File Under: The Rich Get Richer

Posted on March 26, 2010
Filed Under Greed, Main | Leave a Comment

fed-money-2.jpgUnder the headline “Big companies are awash in cash as economy picks up,” The Los Angeles Times reported (March 24) that although many individuals, small businesses and even states have been devastated by the recession, many of the country’s biggest companies are “loaded with cash, thanks to deep cost-cutting that helped drive unemployment into double digits.”

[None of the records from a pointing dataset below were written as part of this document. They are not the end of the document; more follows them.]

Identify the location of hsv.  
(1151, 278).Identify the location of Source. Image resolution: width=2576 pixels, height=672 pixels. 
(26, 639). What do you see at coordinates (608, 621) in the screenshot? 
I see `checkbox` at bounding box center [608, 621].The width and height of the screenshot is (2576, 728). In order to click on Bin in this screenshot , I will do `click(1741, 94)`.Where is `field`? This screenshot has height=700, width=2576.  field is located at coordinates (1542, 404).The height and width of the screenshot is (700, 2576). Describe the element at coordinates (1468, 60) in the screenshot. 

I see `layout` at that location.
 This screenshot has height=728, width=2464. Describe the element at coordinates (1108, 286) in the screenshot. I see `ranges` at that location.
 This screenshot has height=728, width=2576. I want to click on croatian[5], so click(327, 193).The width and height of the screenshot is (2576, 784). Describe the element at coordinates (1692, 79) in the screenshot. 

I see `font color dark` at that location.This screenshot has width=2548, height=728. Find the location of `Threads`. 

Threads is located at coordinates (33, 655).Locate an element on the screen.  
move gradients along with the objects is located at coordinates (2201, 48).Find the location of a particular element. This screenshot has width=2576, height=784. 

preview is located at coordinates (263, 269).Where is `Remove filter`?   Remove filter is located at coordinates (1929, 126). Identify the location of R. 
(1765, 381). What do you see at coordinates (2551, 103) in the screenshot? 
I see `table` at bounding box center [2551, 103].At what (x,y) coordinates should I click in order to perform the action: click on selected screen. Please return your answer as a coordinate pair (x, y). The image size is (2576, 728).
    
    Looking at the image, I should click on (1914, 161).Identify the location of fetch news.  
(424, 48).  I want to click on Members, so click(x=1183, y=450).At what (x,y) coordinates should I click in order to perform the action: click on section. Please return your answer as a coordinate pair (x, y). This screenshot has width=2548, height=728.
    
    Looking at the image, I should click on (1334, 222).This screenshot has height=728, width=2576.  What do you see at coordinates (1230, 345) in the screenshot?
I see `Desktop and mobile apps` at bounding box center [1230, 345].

“The good news for America now is that companies are very competitive, flush with cash and ready to expand,”   Joseph Carson, an economist at money management firm AllianceBernstein in New York, told the Times.  But, according to the paper, “others worry that the business giants’ clout has increased significantly at the expense of workers — the millions in the ranks of the jobless as well as those who remain employed but must work harder than ever.”

“More and more of the balance of power in society is shifting toward corporations,” said Thomas Kochan, a management professor and co-director of the Institute for Work and Employment Research at MIT in Cambridge, Mass.

According to the Times, “by one prominent measure, major companies had extraordinary success weathering the recession: Industrial companies in the Standard & Poor’s 500 index, a list that includes such giants as 3M Co., Coca-Cola Co. and United Technologies Corp., ended last year with a record $832 billion in cash and short-term securities on their books, up 27% from a year earlier.”

And while there are signs that some business are beginning to reinvest their overflowing coffers of money, others are taking a wait and see attitude — while workers sweat it out.

San Jose’s Cisco Systems Inc., a leading producer of computer networking equipment, last month said it would add  up to 3,000 workers to its worldwide staff of 66,000 employees to keep up with rising demand. At the other end of the spectrum is the FedEx Corp., whose profits more than doubled in the quarter ended Feb. 28 compared with last year’s depressed level.  According to the Times, “Although the company early this year reinstated merit-based pay increases, it remains ‘very strict’ on hiring, said Chief Financial Officer Alan Graf Jr. No job can be filled without the OK of a senior management committee.”

A committee that, most likely, will need to give itself seven-figure raises first. But that’s a story for another time.